Förderung für den Mietwohnungsbau: Falsche Richtung: SPD stoppt Gesetzentwurf kurz vor Abstimmung
Die SPD-Fraktion im Bundestag zieht bei der Wohnraumförderung die Reißleine - der Regierungsentwurf "verfehlt sein Ziel". Jetzt soll nachverhandelt werden.
Wegen massiver Bedenken in der SPD-Bundestagsfraktion ist das Gesetzesvorhaben zur steuerlichen Förderung des Mietwohnungsbaus am Dienstag gestoppt worden. Die Sozialdemokraten hätten noch Beratungsbedarf, weshalb die geplante Abstimmung an diesem Donnerstag im Bundestag abgesetzt worden sei, hieß es in Koalitionskreisen. Das kommt nicht oft vor – doch hat die Kritik von Verbänden und Gutachtern bei einer Anhörung am Montag die ohnehin bestehenden Zweifel an der Wirksamkeit des Vorhabens bei der SPD gestärkt. Mit dem Gesetzentwurf will die Koalition den Bau und die Verfügbarkeit von günstigem Wohnraum in Großstädten und Hochschulorten ankurbeln. Der SPD-Finanzpolitiker Lothar Binding sagte dem Tagesspiegel: „In der jetzigen Form verfehlt das Gesetz sein Ziel.“
Kern des Entwurfs ist eine Sonderabschreibung von bis zu 35 Prozent für Bauherren in den Jahren 2017 bis 2020, wenn sie neue Wohnungen bauen. Gefördert werden sollen nur Projekte, bei denen der Bau- oder Anschaffungspreis nicht mehr als 3000 Euro je Quadratmeter beträgt, wobei die eigentliche Fördergrenze bei 2000 Euro liegt. Damit soll sichergestellt werden, dass Wohnungen mit Mieten im unteren und mittleren Mietensegment entstehen. An den Erfolgsaussichten des Projekts hatten nach der Anhörung die Finanzpolitiker der SPD jedoch erhebliche Zweifel, während die Unions-Fraktion weiter auf eine schnelle Umsetzung dringt. Auch der Bundesrat hatte eine kritische Stellungnahme abgegeben, in der unter anderem gefordert wurde, die Kappungsgrenzen auf 2600 und 1800 Euro zu senken, um wirklich nur einfache Wohnbauten zu fördern.

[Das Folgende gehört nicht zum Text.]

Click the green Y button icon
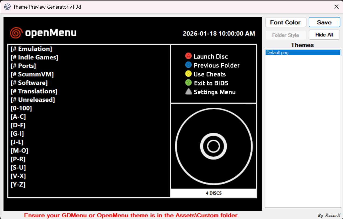This screenshot has height=219, width=343. pos(188,83)
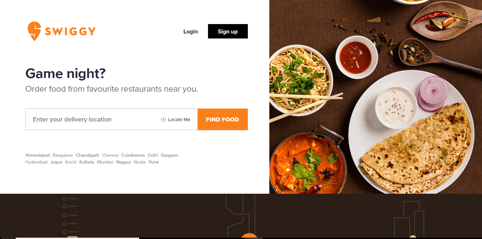Choose the Jaipur city link
Image resolution: width=482 pixels, height=239 pixels.
point(56,162)
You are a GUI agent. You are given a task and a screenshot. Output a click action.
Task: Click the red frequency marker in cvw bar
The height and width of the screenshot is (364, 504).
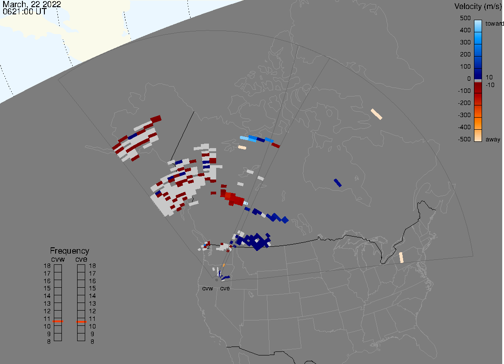pos(58,321)
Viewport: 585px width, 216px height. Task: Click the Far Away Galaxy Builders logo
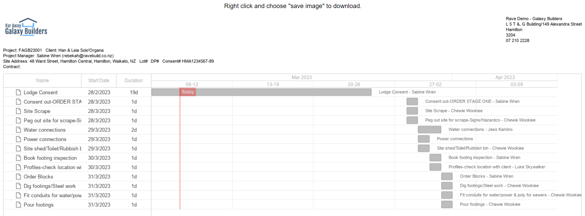(x=26, y=27)
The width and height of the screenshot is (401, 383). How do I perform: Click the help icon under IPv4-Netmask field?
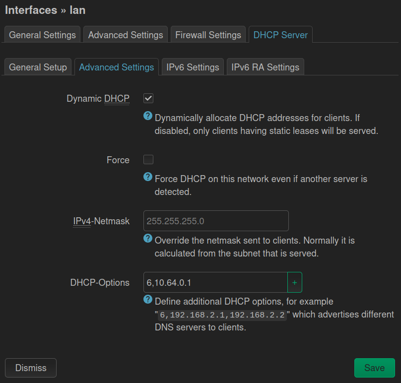pos(148,238)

Genossenschaften profitieren nicht
Dem haben sich unter anderen der Deutsche Städtetag und das Deutsche Institut für Wirtschaftsforschung (DIW) angeschlossen. Immobilienverbände plädieren dagegen für niedrigere Fördergrenzen. Kritisiert wurde auch, dass der Koalitionsplan nur eine Abschreibung vorsehe. Das bedeutet, dass Wohnungsbaugenossenschaften und kommunale Wohnungsgesellschaften aus der Förderung praktisch ausgeschlossen sind, obwohl gerade sie billigeren Wohnraum schaffen. Statt der Sonderabschreibung (oder zusätzlich zu ihr) sollte es daher eine direkte Investitionszulage geben, schlägt etwa der Bundesverband der Wohnungs- und Immobilienunternehmen vor. Eine solche Zulage könnte allerdings für den Bund teurer werden als die Abschreibung, weil an Steuerausfällen auch die Länder und Kommunen beteiligt sind.

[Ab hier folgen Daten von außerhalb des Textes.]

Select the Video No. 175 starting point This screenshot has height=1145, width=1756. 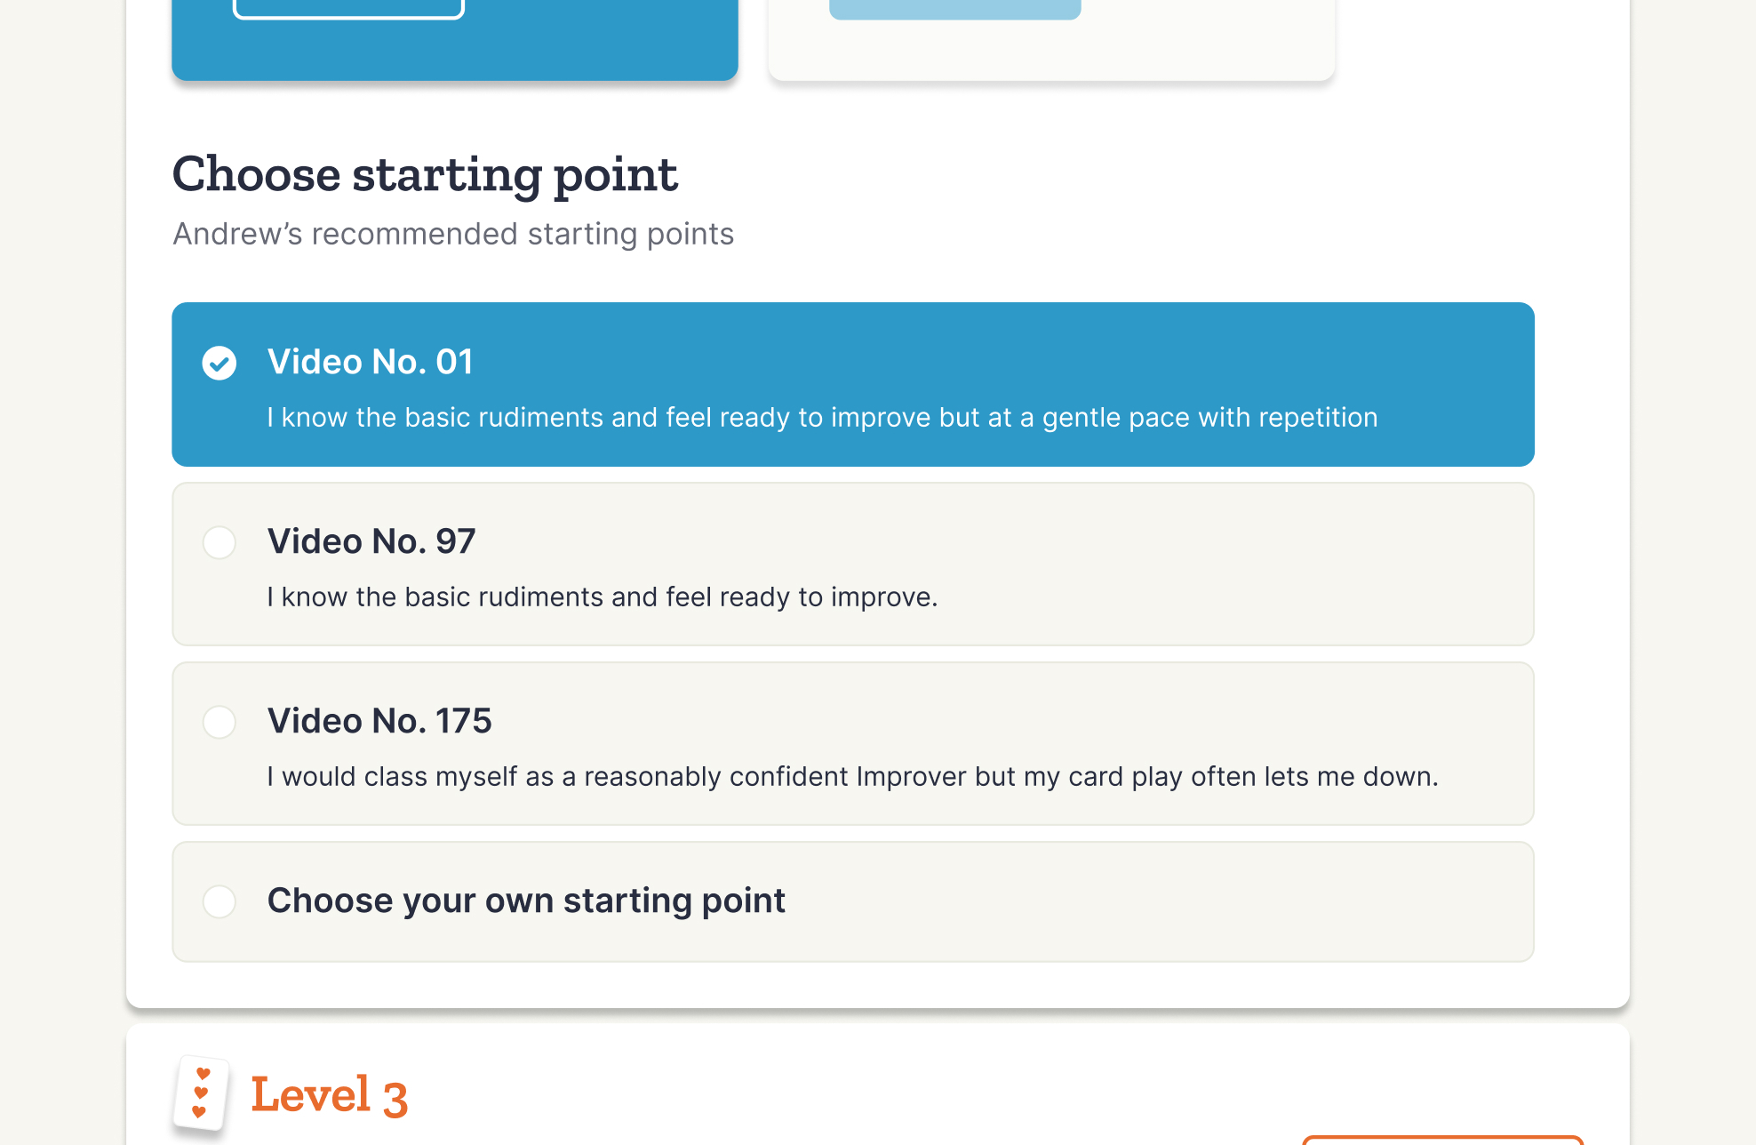tap(852, 744)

Binding sagte: „Die Erwartungen an den Entwurf stellen sich im Lichte der Anhörung jetzt anders dar.“ Da im privaten Wohnungsbau derzeit offenbar die Kapazitäten ausgelastet seien, bestehe die Gefahr, dass es zu Mitnahmeeffekten bei bestehenden Projekten komme und nicht zu zusätzlichen Bauten. Das DIW nimmt sogar an, dass im ersten Jahr die gesamte Förderung in Wohnungen fließen würde, die ohnehin schon geplant waren. Insgesamt plant der Bund mit Steuermindereinnahmen von 2,1 Milliarden Euro durch die Sonderabschreibung.
Zusätzliche Forderungen der SPD
Wie es jetzt weitergeht, ist unklar. Doch wird Finanzminister Wolfgang Schäuble (CDU) wohl nacharbeiten müssen. In der SPD-Fraktion wird unter anderem gefordert, dass der Dachgeschossausbau zusätzlich in den Förderkatalog kommt und auch die Umnutzung von Gewerberäumen zu Wohnungen im Zuge der Nachverdichtung in Innenstädten.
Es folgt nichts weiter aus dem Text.